Architects: Kunze Seeholzer Architektur&Stadtplanung
Location: Kolbermoor, Germany
Client: Private, Franz Stettner, Kolbermoor
Structural Engineer: Stefan Baur
Project Area: 17.1 sqm
Project Year: 2007
Photographs: Jann Averwerser & Kunze Seeholzer
Standing isolated in a clearing in the middle of the park of the old Kolbermoor spinning mill is the Chapel of St. Benedict.
Visitors enter the sacred space by passing through a tall entrance portal that contains the chapel`s small bell: the classic image of the church with its bell tower is not abandoned, but rather reinterpreted with a modern spirit.
The materials that give form to the project are concrete and wood. The rainwater that flows visibly inside a wooden gutters fitted onto the external walls reminds us of the passing of the seasons of life.
The great wooden door, which in its simplicity represents the façade of the chapel, marks the passage between outside and inside.
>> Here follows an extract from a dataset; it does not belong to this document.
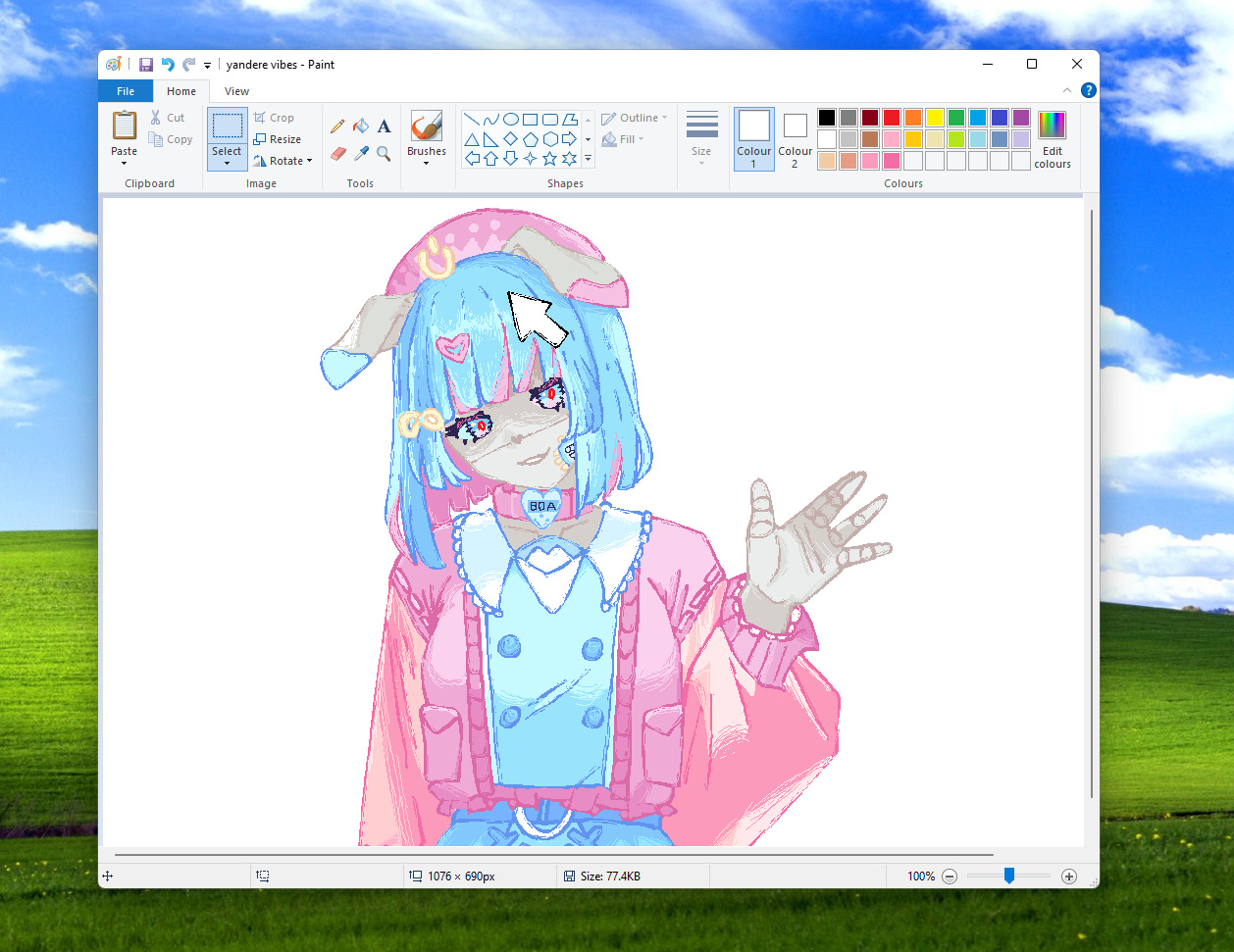
Task: Open the Paste dropdown arrow
Action: tap(124, 163)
Light shapes the sacred space: no window interrupts the continuity of the walls that envelop the visitors; light pours down from above uninterrupted. The gaze is focused first on the cross, before moving slowly towards the sky. Thanks to the light that filters along the whole internal perimeter, the surfaces are dissolved and the ceiling is as though suspended.
The passage between interior and exterior, between sky and earth, is fluid. The light that filters inside, ever different depending on the time of day and the season, is the only true ornament. The materials are used in their purest form in order to bring out their original characteristics.
The chapel is essentially forged by the interplay of light and shade, by the passage between the broad external clearing and the reduced dimensions of the sacred space, by the contrast between the austere concrete volume and the luxuriant nature surrounding it.